### Reading passage
====
Wednesday, February 29, 2012

This uncommon, knobby vegetable almost looks like a mythical sea creature.

Or as my husband said, some kind of alien creature. He used some other descriptive words too, but I won't repeat them here.
Last week, I spied this vibrant chartreuse veggie sitting among the oranges at my local manav in Beşiktaş. I resisted buying it because I wanted to wait until we went to the Saturday pazar in Beşiktaş like we always do.
Only one stall had this yeşil karnabahar (green cauliflower) as the vendor called it. I happily paid only 5 TL (about $2.80) for this 1.2 kilo monster.

Technically, green (Romanesco) cauliflower is a relative of both broccoli and cauliflower and is referred to as Romanesco broccoli. 

In Italy, where the vegetable is popular and said to have originated in the 16th century, people call it broccolo romanesco. Hence, the more common name of Romanesco broccoli. (Italy, gets all the cool vegetables and a multitude of cured meats!)
====
### Task data
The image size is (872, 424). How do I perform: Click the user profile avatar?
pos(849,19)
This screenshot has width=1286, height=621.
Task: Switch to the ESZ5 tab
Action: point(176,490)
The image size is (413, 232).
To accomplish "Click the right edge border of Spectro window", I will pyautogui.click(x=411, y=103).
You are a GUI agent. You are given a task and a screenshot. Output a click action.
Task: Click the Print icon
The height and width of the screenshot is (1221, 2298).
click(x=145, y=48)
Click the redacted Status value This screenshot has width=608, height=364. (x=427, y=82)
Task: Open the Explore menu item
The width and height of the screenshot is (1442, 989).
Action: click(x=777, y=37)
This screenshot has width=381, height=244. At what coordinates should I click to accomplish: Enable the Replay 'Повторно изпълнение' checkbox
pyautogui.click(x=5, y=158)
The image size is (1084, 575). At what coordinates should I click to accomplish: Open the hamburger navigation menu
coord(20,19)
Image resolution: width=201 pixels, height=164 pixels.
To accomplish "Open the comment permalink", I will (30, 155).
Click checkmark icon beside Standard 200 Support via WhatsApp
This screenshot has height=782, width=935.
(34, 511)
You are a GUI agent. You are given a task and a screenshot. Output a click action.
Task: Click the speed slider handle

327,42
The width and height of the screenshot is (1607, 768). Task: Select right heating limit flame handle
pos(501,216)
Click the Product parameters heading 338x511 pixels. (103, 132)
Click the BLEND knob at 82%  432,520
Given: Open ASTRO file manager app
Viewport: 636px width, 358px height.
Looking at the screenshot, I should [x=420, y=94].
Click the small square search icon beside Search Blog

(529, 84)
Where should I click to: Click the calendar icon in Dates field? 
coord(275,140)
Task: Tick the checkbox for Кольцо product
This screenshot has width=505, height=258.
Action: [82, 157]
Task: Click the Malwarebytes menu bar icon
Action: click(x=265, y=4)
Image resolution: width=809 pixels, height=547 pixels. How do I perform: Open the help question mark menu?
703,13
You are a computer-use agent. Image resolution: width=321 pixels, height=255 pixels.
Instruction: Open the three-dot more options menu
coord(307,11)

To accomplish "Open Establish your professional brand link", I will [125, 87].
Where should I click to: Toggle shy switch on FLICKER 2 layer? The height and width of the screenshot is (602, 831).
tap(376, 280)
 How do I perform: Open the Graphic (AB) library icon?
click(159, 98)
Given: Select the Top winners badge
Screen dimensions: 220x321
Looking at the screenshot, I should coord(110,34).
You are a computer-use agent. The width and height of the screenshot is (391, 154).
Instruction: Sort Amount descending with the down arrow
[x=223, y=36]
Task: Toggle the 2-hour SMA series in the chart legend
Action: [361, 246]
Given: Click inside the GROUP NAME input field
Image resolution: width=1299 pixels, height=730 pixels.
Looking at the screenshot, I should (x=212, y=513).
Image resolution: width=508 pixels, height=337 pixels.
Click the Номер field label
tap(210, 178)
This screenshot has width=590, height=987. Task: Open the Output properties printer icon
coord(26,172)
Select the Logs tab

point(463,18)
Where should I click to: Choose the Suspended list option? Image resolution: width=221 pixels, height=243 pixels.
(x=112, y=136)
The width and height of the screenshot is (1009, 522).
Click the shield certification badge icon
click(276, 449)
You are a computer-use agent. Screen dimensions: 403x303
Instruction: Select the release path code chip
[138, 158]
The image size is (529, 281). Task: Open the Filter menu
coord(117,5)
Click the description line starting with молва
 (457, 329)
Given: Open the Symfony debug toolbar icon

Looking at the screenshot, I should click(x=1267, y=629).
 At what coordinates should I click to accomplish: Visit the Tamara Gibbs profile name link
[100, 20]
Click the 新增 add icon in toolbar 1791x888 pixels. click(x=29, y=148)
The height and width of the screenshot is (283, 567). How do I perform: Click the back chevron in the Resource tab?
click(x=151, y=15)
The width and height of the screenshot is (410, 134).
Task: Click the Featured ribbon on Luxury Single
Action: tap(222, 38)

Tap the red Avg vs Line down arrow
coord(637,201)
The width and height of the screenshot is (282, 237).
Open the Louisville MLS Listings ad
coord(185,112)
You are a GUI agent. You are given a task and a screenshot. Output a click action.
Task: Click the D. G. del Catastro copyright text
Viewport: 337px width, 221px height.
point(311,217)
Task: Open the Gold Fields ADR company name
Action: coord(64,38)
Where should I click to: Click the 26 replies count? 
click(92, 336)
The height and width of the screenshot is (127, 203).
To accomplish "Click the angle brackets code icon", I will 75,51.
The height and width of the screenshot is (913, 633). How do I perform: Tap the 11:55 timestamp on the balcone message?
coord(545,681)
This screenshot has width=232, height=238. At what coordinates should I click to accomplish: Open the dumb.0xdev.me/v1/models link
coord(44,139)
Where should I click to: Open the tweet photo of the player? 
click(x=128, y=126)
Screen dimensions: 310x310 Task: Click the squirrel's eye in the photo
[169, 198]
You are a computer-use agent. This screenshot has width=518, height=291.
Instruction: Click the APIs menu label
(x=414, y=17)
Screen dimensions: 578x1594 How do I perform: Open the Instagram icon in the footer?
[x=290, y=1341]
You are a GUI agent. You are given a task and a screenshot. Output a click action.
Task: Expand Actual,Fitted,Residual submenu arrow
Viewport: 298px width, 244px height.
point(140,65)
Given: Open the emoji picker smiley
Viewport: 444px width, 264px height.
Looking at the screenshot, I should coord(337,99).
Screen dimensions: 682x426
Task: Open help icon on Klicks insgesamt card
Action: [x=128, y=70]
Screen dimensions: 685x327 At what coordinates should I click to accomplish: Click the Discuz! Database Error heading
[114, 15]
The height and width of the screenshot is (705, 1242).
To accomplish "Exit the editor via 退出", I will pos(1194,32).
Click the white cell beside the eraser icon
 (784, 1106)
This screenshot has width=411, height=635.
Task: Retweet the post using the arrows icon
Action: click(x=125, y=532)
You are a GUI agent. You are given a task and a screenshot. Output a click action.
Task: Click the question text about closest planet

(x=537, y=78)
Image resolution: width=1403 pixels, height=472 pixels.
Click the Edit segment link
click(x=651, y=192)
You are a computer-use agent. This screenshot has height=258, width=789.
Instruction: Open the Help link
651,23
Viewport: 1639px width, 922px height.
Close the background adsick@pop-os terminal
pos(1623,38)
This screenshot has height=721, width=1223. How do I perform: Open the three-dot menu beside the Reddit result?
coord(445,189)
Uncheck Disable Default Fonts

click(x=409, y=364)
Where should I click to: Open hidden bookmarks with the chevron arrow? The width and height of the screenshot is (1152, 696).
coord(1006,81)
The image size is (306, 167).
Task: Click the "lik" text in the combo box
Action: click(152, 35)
====
### Required tasks
[1] Copy the records verbatim, starting at the line containing "Viewport: 1639px width, 922px height." and ending with the final line of the records.
[2] Continue the Romanesco broccoli post from the point where it stops.

### Task responses
[1]
Viewport: 1639px width, 922px height.
Close the background adsick@pop-os terminal
pos(1623,38)
This screenshot has height=721, width=1223. How do I perform: Open the three-dot menu beside the Reddit result?
coord(445,189)
Uncheck Disable Default Fonts

click(x=409, y=364)
Where should I click to: Open hidden bookmarks with the chevron arrow? The width and height of the screenshot is (1152, 696).
coord(1006,81)
The image size is (306, 167).
Task: Click the "lik" text in the combo box
Action: click(152, 35)

[2]
Whatever name you call this broccoli-cauliflower cousin, its flavor is mild, creamy and nutty. It steams well and easily could be roasted in the oven or drizzled with a beurre noisette (like I've done before with Brussels sprouts).

I'm sure it will only be around for a limited time here in Istanbul, so grab it while you can!

In my recipe, a head of Romanesco broccoli is trimmed into smaller florets, steamed with Brussels sprouts until tender, and then tossed with a caper-mustard-oregano flavored butter. This makes an amazing and hearty veggie side dish that cooks in just 10 minutes. (I spent much more time cutting and trimming my vegetables!) The capers add a nice tanginess.

This sexy side dish will serve as the star of our dinner tonight with  a simple roasted chicken!

Afiyet olsun!
Toasted pine nuts, tangy capers and garlicky butter = deliciousness!
(Note: I am submitting this recipe for the #323 edition of  Weekend Herb Blogging, which is being hosted this week by Italian blogger Marta of  Viaggiare è un po' come mangiare. This weekly event is coordinated by Australian food blogger Haalo of Cook (almost) Anything At Least Once and was founded by Kalyn of Kalyn’s Kitchen. Thank you for stopping by!)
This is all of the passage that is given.